▸ **Input**
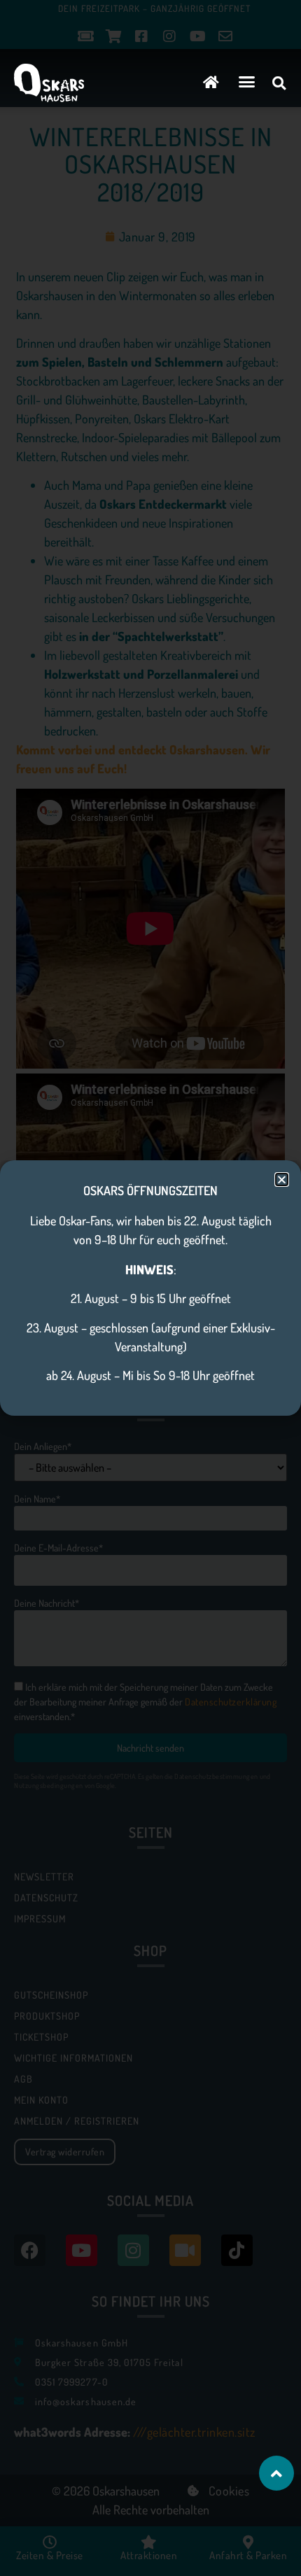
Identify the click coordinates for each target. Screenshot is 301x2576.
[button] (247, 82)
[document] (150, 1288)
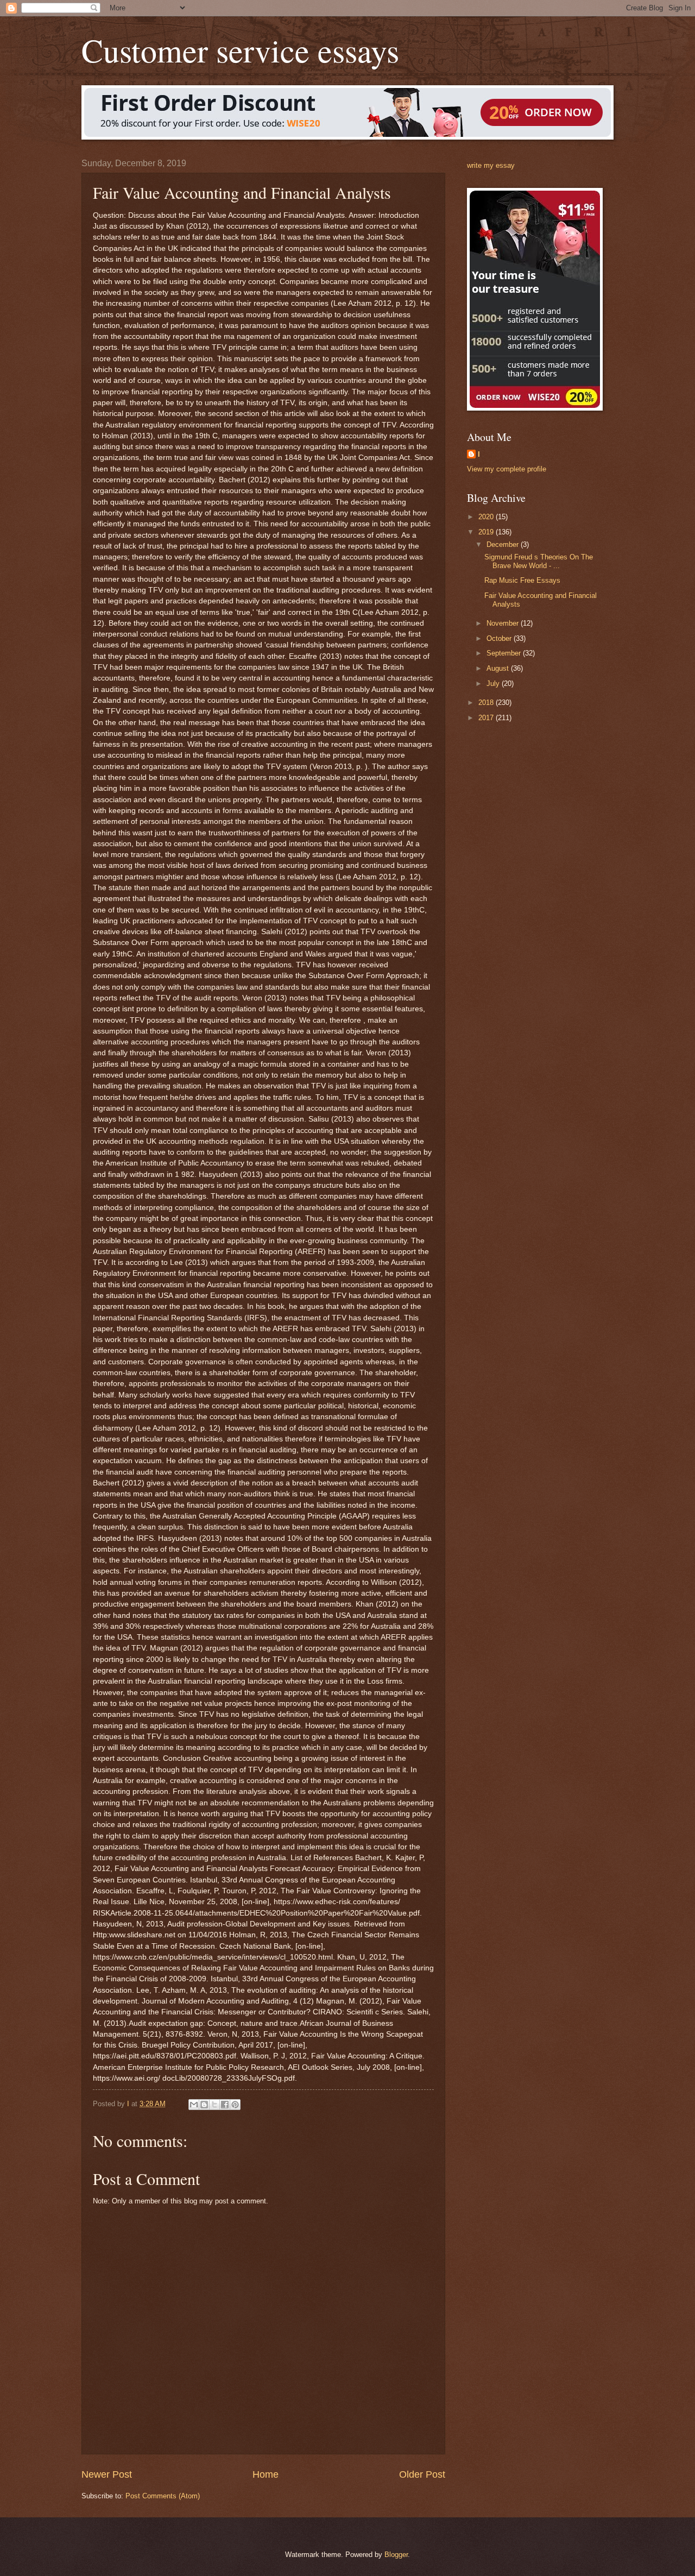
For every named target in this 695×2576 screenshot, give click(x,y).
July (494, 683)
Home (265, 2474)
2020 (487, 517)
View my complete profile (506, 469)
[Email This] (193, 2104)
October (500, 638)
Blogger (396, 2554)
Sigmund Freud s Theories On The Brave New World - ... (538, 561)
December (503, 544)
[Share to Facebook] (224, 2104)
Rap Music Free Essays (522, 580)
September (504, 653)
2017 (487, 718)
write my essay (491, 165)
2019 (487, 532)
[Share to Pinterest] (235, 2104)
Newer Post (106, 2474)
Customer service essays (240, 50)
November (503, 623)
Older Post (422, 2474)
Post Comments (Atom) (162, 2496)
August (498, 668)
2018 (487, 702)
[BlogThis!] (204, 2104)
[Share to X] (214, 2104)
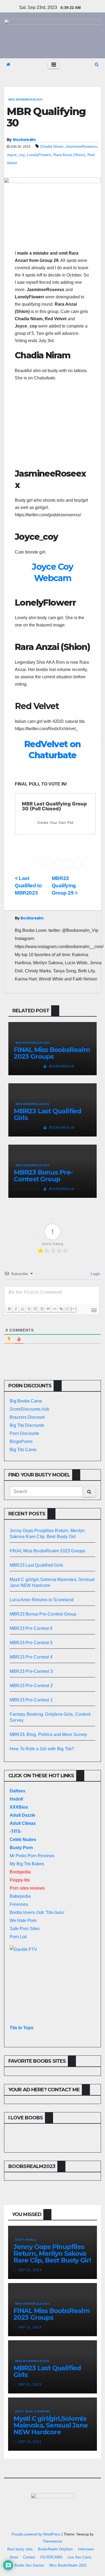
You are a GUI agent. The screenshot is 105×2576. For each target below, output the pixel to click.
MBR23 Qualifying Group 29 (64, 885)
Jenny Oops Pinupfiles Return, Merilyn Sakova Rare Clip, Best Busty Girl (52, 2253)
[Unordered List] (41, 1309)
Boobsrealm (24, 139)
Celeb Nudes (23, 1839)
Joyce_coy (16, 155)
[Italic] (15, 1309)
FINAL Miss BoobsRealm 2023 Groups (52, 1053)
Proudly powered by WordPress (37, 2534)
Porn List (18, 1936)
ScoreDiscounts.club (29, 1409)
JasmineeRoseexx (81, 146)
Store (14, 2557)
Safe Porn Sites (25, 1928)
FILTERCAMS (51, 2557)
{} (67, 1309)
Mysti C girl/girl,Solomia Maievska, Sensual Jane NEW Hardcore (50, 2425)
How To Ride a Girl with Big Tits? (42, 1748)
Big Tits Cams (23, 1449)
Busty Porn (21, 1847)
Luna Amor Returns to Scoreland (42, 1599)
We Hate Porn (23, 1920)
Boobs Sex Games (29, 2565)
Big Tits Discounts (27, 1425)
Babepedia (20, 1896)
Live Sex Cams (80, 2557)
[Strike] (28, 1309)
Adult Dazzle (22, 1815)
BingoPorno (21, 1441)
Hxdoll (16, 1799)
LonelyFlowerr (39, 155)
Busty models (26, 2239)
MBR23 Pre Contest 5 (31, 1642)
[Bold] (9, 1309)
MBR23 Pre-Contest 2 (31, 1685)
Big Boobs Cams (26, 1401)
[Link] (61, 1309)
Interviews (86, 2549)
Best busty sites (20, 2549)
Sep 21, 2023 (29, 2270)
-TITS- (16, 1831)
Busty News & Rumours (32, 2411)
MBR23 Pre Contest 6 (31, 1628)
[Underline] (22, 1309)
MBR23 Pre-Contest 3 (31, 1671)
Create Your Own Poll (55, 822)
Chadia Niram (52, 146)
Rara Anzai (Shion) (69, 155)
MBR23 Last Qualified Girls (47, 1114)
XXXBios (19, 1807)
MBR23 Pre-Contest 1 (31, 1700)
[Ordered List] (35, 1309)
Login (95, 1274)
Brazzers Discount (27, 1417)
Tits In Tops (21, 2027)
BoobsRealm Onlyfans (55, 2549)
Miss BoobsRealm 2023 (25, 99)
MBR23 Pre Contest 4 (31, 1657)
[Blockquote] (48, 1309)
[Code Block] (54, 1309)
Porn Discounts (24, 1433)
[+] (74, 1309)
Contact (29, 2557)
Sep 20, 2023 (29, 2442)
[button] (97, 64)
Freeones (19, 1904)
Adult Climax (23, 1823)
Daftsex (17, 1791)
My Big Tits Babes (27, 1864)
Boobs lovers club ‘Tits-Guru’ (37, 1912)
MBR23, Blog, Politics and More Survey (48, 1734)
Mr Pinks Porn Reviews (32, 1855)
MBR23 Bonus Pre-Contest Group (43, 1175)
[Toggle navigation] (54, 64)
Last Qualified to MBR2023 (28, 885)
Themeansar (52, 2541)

▸ **Problem description**
The records above should be repeated exactly, with no pictures in the copy.

▸ **Written reply**
Identify the click coordinates for each target. Screenshot is 301x2576.
[button] (247, 82)
[document] (150, 1288)
For every named target in this 695×2576 screenshot, give click(x,y).
July (494, 683)
Home (265, 2474)
2020 (487, 517)
View my complete profile (506, 469)
[Email This] (193, 2104)
October (500, 638)
Blogger (396, 2554)
Sigmund Freud s Theories On The Brave New World - ... (538, 561)
December (503, 544)
[Share to Facebook] (224, 2104)
Rap Music Free Essays (522, 580)
September (504, 653)
2017 (487, 718)
write my essay (491, 165)
2019 (487, 532)
[Share to Pinterest] (235, 2104)
Newer Post (106, 2474)
Customer service essays (240, 50)
November (503, 623)
Older Post (422, 2474)
Post Comments (Atom) (162, 2496)
August (498, 668)
2018 (487, 702)
[BlogThis!] (204, 2104)
[Share to X] (214, 2104)
You are a GUI agent. The screenshot is 105×2576. For each target below, output the pixel to click.
MBR23 Qualifying Group 29 (64, 885)
Jenny Oops Pinupfiles Return, Merilyn Sakova Rare Clip, Best Busty Girl (52, 2253)
[Unordered List] (41, 1309)
Boobsrealm (24, 139)
Celeb Nudes (23, 1839)
Joyce_coy (16, 155)
[Italic] (15, 1309)
FINAL Miss BoobsRealm 2023 Groups (52, 1053)
Proudly powered by WordPress (37, 2534)
Porn List (18, 1936)
ScoreDiscounts.club (29, 1409)
JasmineeRoseexx (81, 146)
Store (14, 2557)
Safe Porn Sites (25, 1928)
FILTERCAMS (51, 2557)
{} (67, 1309)
Mysti C girl/girl,Solomia Maievska, Sensual Jane NEW Hardcore (50, 2425)
How To Ride a Girl with Big Tits? (42, 1748)
Big Tits Cams (23, 1449)
Busty Porn (21, 1847)
Luna Amor Returns to Scoreland (42, 1599)
We Hate Porn (23, 1920)
Boobs Sex Games (29, 2565)
Big Tits Discounts (27, 1425)
Babepedia (20, 1896)
Live Sex Cams (80, 2557)
[Strike] (28, 1309)
Adult Dazzle (22, 1815)
BingoPorno (21, 1441)
Hxdoll (16, 1799)
LonelyFlowerr (39, 155)
Busty models (26, 2239)
MBR23 Pre Contest 5 (31, 1642)
[Bold] (9, 1309)
MBR23 Pre-Contest 2 (31, 1685)
Big Boobs Cams (26, 1401)
[Link] (61, 1309)
Interviews (86, 2549)
Best busty sites (20, 2549)
Sep 21, 2023 (29, 2270)
-TITS- (16, 1831)
Busty News & Rumours (32, 2411)
MBR23 Pre Contest 6 (31, 1628)
[Underline] (22, 1309)
MBR23 Pre-Contest 3 (31, 1671)
Create Your Own Poll (55, 822)
Chadia Niram (52, 146)
Rara Anzai (Shion) (69, 155)
MBR23 Last Qualified Girls (47, 1114)
XXXBios (19, 1807)
MBR23 Pre-Contest 1 (31, 1700)
[Ordered List] (35, 1309)
Login (95, 1274)
Brazzers Discount (27, 1417)
Tits In Tops (21, 2027)
BoobsRealm Onlyfans (55, 2549)
Miss BoobsRealm 2023 (25, 99)
MBR23 Pre Contest 4 (31, 1657)
[Blockquote] (48, 1309)
[Code Block] (54, 1309)
Porn Discounts (24, 1433)
[+] (74, 1309)
Contact (29, 2557)
Sep 20, 2023 (29, 2442)
[button] (97, 64)
Freeones (19, 1904)
Adult Climax (23, 1823)
Daftsex (17, 1791)
My Big Tits Babes (27, 1864)
Boobs lovers club ‘Tits-Guru’ (37, 1912)
MBR23, Blog, Politics and More Survey (48, 1734)
Mr Pinks Porn Reviews (32, 1855)
MBR23 Bonus Pre-Contest Group (43, 1175)
[Toggle navigation] (54, 64)
Last Qualified to MBR2023 (28, 885)
Themeansar (52, 2541)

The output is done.